That raises a really interesting issue and question. On the one hand, historically divination and fortune-telling–sometimes religions can get a little bit uncomfortable with that as an idea. But then at the same time, if divination exists and if it works, doesn’t divination imply the existence of the divine in some sense…

SFR: Yeah. 

CB: …as a counterpoint to that, or as a point that’s more, let’s say, supportive of religion versus antagonistic against it?

SFR: That’s correct. I struggle as I straddle the fence between reason and revelation, and one of the things that religion really seems to be beholden to–I should be specific, the Abrahamic traditions–is its insistence on revelation. And one of the curious things about revelation, when I say revelation–I am talking about not the Book of Revelation or the Apocrypha–specifically I’m talking about the whole corpus, whether that’s from the Quran, or from the Bible, or from the Talmud, or the Torah, more so from the Torah, that’s the actual revelatory text.

When we talk about those books, they’re kind of self-contained in terms of the idea of God speaking to humankind, and so what flouts that idea and maybe is more unsettling to religion is where God continues to speak through divination. The only form of ‘divination’ that religions seem to tolerate are dreams. But what’s interesting about that is it really then depends on the quality of the dream. 

You have the visions of Martin Luther and then how he has his deep readings of scripture and comes up with his own reading of it, that became ‘intolerable’ for the Church. They’re like, “No, no, that’s not true.” There’s this intolerance for anything that doesn’t fit in the corpus or the literature, the body of the religion, so I think that’s the other thing that’s unnerving about divination. It’s like, “Okay, what do you mean God is speaking to you? God spoke to the prophets and He’s not speaking anymore.”

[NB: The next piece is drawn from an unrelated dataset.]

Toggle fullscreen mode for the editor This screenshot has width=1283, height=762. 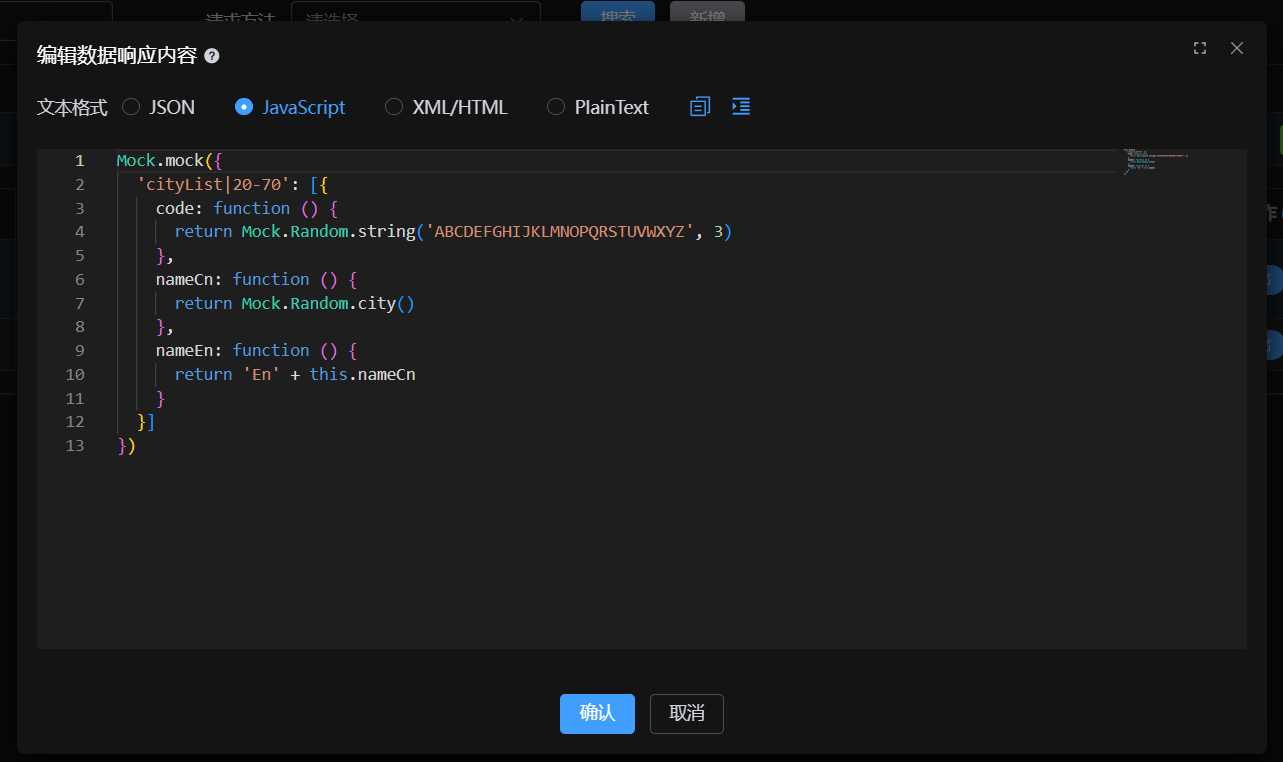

CB: Right. I mean, that is perhaps a legitimate quandary depending on what your view is of the mechanism underlying astrology. Unfortunately, that’s an issue where, to be perfectly honest, virtually all astrologers are just using a system that produces results but there’s not unanimous agreement about why it produces those results or what the mechanism is underlying it.

SFR: Right.

CB: That’s part of what we were discussing in our previous episode on astrology and science which is that historically there’s been these two competing viewpoints, one, of the planets acting as causes of events through some celestial force that’s either known or unknown, and then the other viewpoint is astrology acting through signs, or symbols, or synchronicity rather than causing events, instead simply reflecting it.

SFR: Correct.

CB: Yeah, I mean, that lack of certainty is kind of a double-edged sword. On the one hand, you could use astrology as most astrologers do without it necessarily conflicting with your faith because you don’t necessarily know if it’s working through signs or causes. On the other hand, that could leave some people with a certain amount of uncertainty or somewhat uncomfortable with not fully knowing why it’s working or what the source of that is.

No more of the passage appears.